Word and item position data
-*-
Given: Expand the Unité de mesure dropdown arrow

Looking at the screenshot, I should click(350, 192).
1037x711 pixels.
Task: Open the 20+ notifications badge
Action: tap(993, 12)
-*-
*Task description*. Pick out every line of the listing that contains the string "Given" and copy each of those lines.

*Expected output*.
Given: Expand the Unité de mesure dropdown arrow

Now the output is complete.